Amazon and AT&T today launched a new “strategic, multi-year” effort to widen the adoption of the former’s Amazon Web Services IoT service, a cloud-based platform for managing emerging sources of machine-generated data. The platform will be bundled into the carrier’s hardware development kits to help device makers who rely on its LTE infrastructure speed up their projects. Amazon also plans to pair its offering with AT&T’s newly unveiled IoT Data Plans, which are specifically geared towards low-power systems such as sensors that generate relatively small amounts of information.
The companies didn’t specify exactly what customers will gain from the latter part of the partnership, but it’s possible to make some educated guesses.

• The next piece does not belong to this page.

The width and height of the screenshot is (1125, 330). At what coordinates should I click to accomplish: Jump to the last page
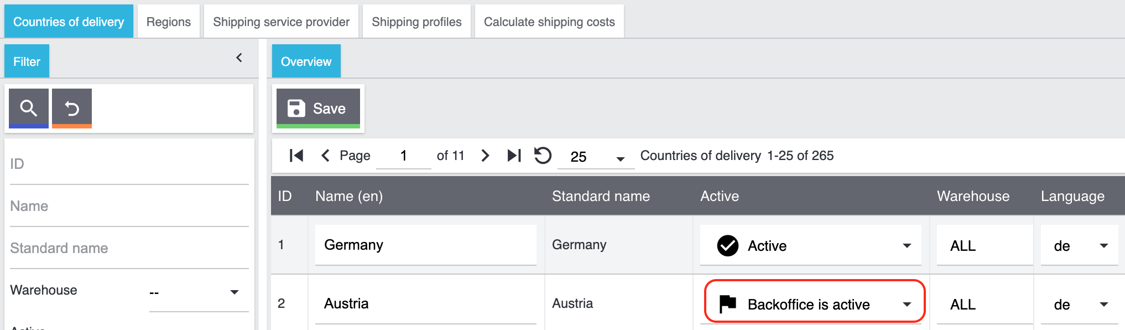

Amazon might provide free network usage credits to organizations that adopt AWS IoT, while AT&T could put together a similar offer on its end. The vendors hope that making the cloud giant’s platform more easily accessible for device operators will increase demand and thus open new revenue opportunities.
For Amazon, an influx of new users should directly translate into more sales. And the subsequent increase in traffic from connected devices to AWS could create an opening for AT&T to sell more direct network links. The carrier said that it will enhance the connectivity options available to joint customers as part of the effort.
At the same time, AT&T will draw upon Amazon’s expertise to enhance its recently introduced Threat Intellect Service, which uses machine learning algorithms to detect malicious activity patterns in its network. The collaboration will likely place a particular emphasis on improving the detection of bottlenecks that exploit insecure connected devices to launch DDoS attacks. One such botnet made headlines last month after it took down the blog of prominent security blogger Brian Krebs with an unprecedented 620 Gbps of junk traffic.
Yet while it certainly stands to gain a lot from Amazon’s connected device ambitions, AT&T probably won’t be the only carrier that benefits. The cloud giant relies on multiple telcos to provide direct connectivity for enterprise customers and will likely take a similar approach with its IoT strategy. As a result, users can expect more such partnerships to be announced in the coming quarters.